Classic Names: A trio of Theos

Classic Names: A trio of Theos

The Theo family of names is moving on up, en masse.

The pater familias, Theodore, progressed thirty places this year on the Social Security list, rose 115% on Nameberry searches and was the only boy’s name to register more than once on our latest Quarterly Report, plus it’s been the choice of several celebrities, including Dallas Bryce Howard, Natascha McElhone and Ali Larter.

 It’s a name with so much to recommend it—as one of the classic names that has a lot more personality than many others, being serious but with a sense of humor, and boasting a choice of great nicknames.

In this country, Theodore’s history is very much tied to our youngest president ever, the ebullient, energetic, charismatic Theodore Roosevelt (who was a Theodore, Junior), the U.S. Chief Executive from 1901 to 1905. It was in that period that the name hit its highest peak, reaching Number 30 in 1904, then staying in the Top 100 until 1944. One thing that didn’t catch on, though, was his childhood nickname of Teedie.

But one nickname that has led to the resurgence of Theodore is the lively o-ending Theo, which leads an independent life of its own. Though it sounds cool and modern, Theo has actually had periods of popularity in the past, on the list from at least 1880 to 1945, peaking, along with the father name, in 1904, at Number 407. In modern times, Theo was no doubt energized by the friendly image of the only male Cosby kid in the eighties and early nineties; Kate Capshaw and Steven Spielberg used it for their son back in 1988.

It’s not that Theodore hasn’t had some image hurdles to overcome. There was the annoyingly naïve, nerdy Chipmunk starting in the sixties, and the equally naïve Theodore “Beaver” Cleaver in the days of black-and-white TV. But there are more notable namesakes as well: founder of Zionism Theodore Herzl, novelist Dreiser, poet Roethke, painters Géricault and Rousseau—as well as being the first name of Dr. Seuss, spelled without the final ‘e.’ In literature, Theodore is the birth name of Laurie in Little Women, and Theodore Nott is a Harry Potter character.
------
**Given exercise**
In the article on Theo names, the sentence beginning "But there are more notable namesakes as well" describes some people by a role or occupation. List each of those people with the role given for them. The items that come next are not needed for anything here.

Stored data entries:
------
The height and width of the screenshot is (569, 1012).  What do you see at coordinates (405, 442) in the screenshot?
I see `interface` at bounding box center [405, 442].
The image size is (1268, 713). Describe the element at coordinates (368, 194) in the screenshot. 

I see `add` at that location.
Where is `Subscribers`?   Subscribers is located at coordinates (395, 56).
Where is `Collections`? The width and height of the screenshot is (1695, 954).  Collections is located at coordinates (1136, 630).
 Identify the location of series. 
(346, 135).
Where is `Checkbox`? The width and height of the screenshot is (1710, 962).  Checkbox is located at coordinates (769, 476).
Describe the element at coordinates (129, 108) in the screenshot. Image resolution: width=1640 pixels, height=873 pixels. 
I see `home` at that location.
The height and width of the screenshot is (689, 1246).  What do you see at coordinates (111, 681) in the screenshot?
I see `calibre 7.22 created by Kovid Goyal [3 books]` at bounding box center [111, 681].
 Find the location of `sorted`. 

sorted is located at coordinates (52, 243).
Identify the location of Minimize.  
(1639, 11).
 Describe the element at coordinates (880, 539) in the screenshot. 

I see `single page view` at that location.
------
**Exercise response**
- Theodore Herzl: founder of Zionism
- Dreiser: novelist
- Roethke: poet
- Géricault: painter
- Rousseau: painter